■ **Task statement**
The answer must be only the lines below from the one holding "The height and" down to the one holding "Open the Configuration section in sidebar", ends included, printed exactly; please omit all pictures.

........

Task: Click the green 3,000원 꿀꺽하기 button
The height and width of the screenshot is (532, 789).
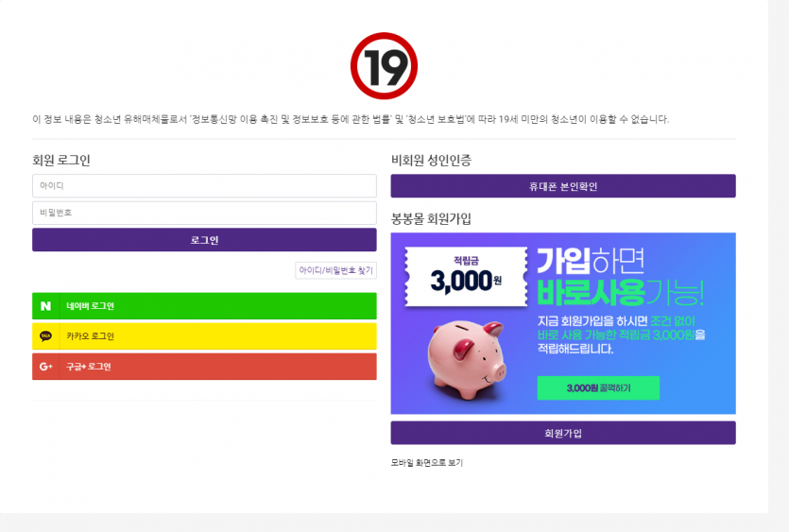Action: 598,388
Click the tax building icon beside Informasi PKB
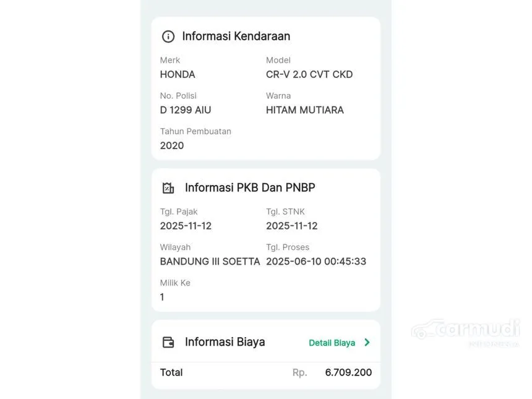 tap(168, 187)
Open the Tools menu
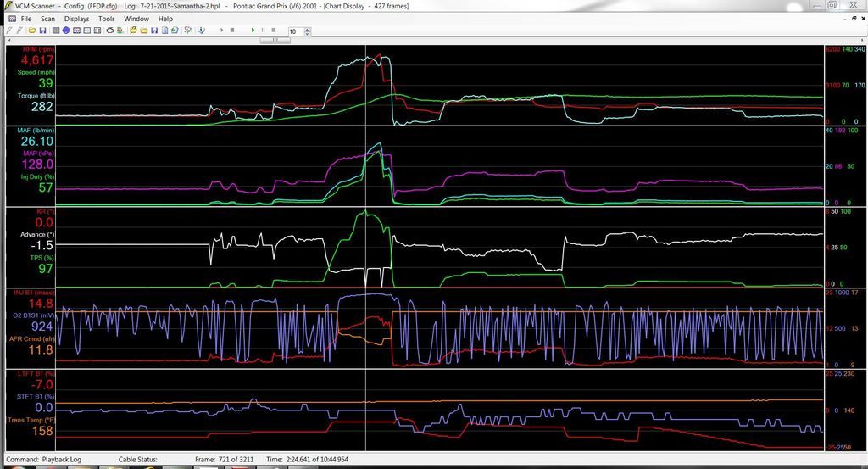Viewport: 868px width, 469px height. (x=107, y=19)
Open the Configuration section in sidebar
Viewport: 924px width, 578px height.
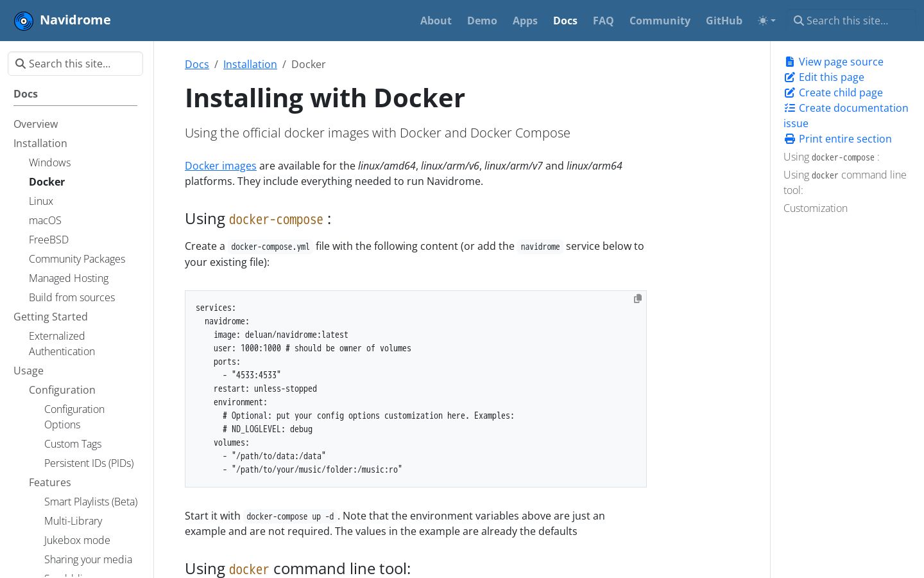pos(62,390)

........

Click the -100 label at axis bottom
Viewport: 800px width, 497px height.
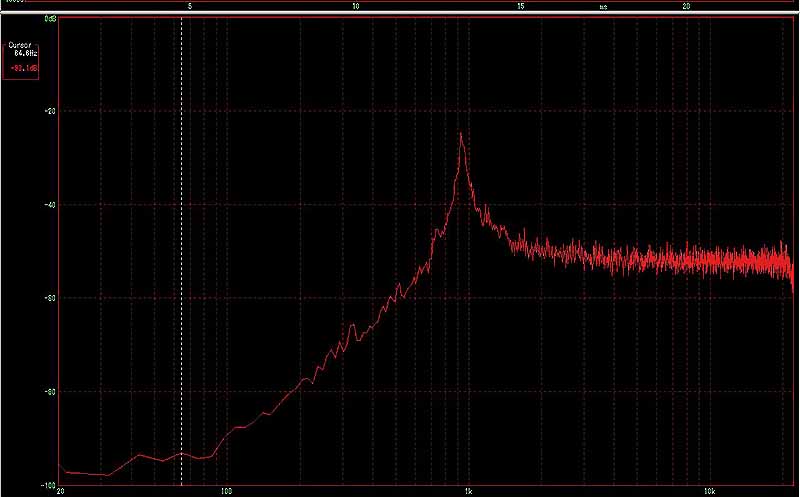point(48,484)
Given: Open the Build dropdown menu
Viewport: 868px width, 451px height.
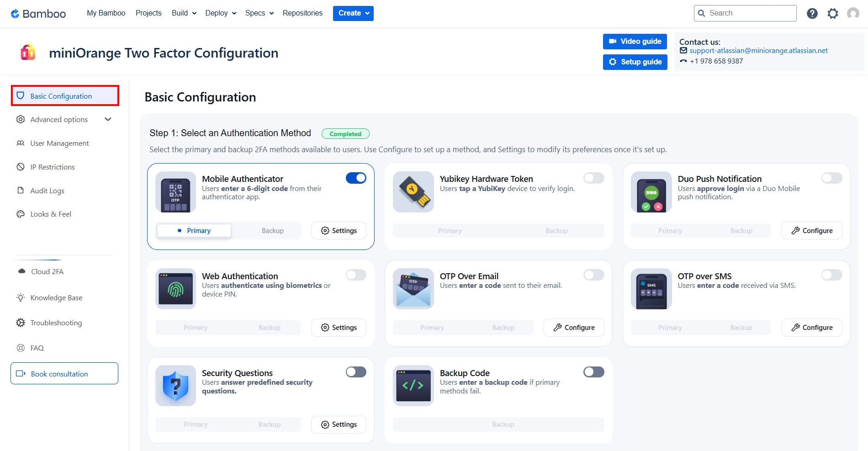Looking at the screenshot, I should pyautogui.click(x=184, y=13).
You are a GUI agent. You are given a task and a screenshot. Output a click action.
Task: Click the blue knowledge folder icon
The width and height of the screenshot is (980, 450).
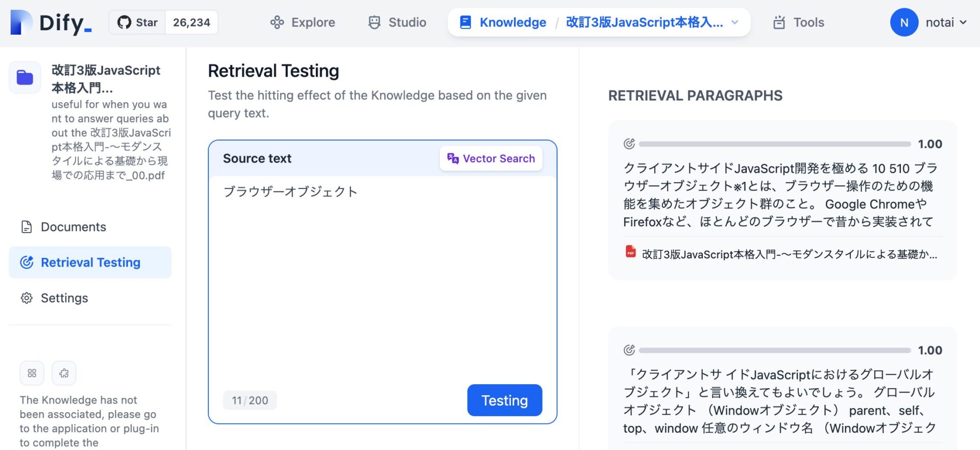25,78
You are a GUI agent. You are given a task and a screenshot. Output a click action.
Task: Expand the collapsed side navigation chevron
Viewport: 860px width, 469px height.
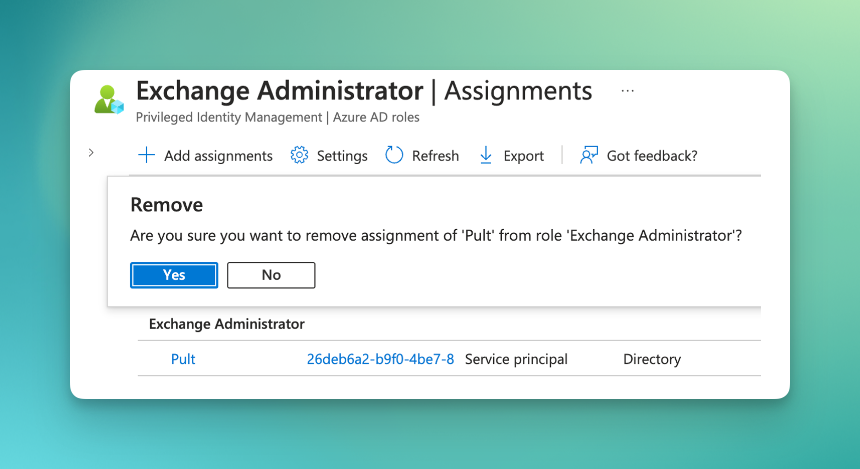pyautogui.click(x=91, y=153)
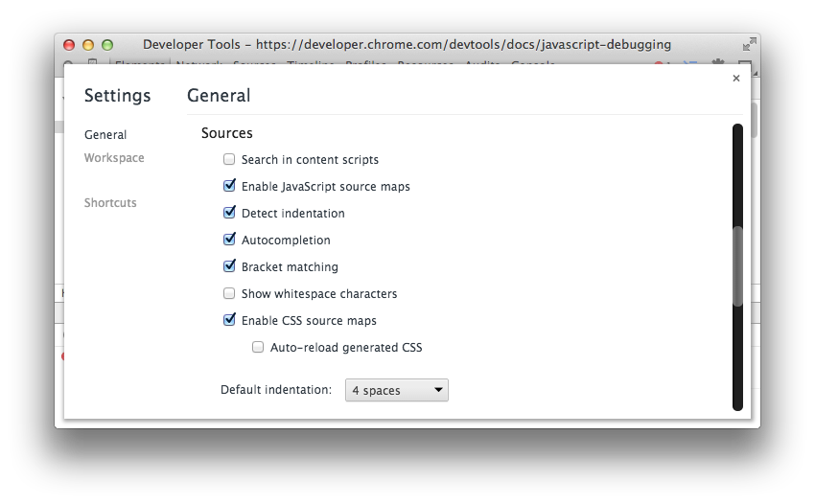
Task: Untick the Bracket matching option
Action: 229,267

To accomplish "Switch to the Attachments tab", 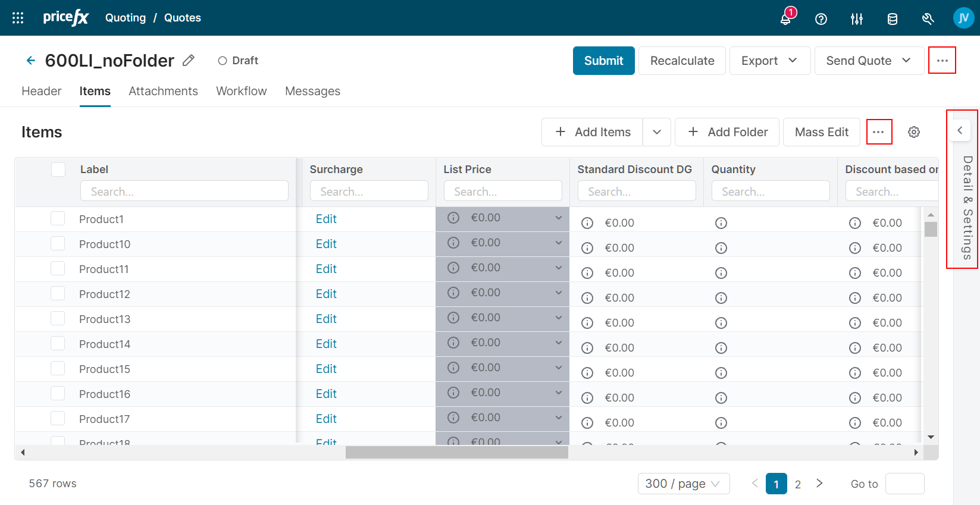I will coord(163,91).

........

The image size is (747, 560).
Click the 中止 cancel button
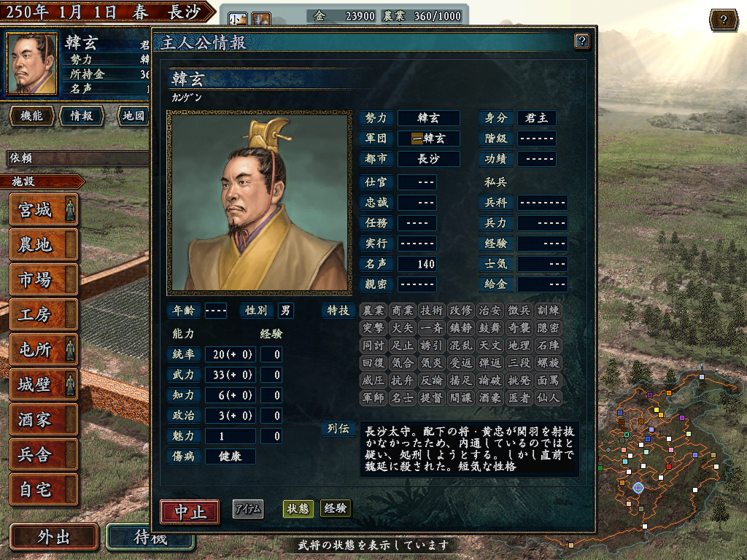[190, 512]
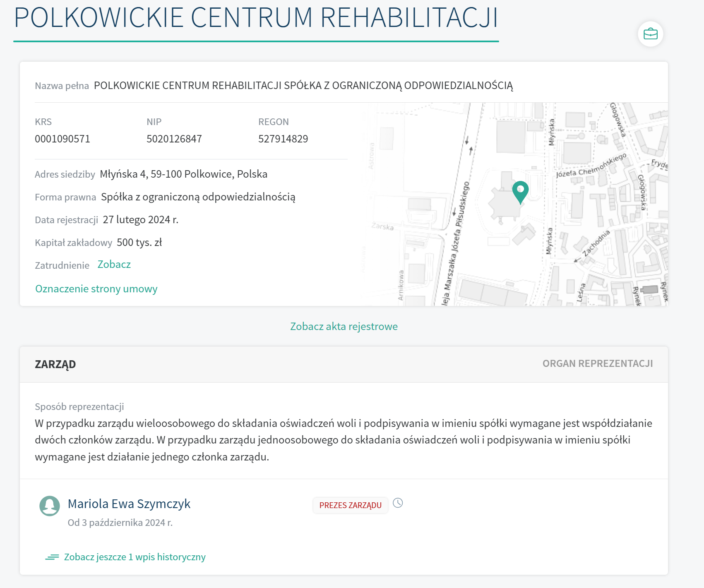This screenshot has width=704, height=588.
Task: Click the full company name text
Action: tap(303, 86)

........

■ **Reply to the exercise**
The height and width of the screenshot is (532, 789).
Action: 598,388
Click the tax building icon beside Informasi PKB
 tap(168, 187)
Open the Tools menu
Viewport: 868px width, 469px height. (x=107, y=19)
Open the Configuration section in sidebar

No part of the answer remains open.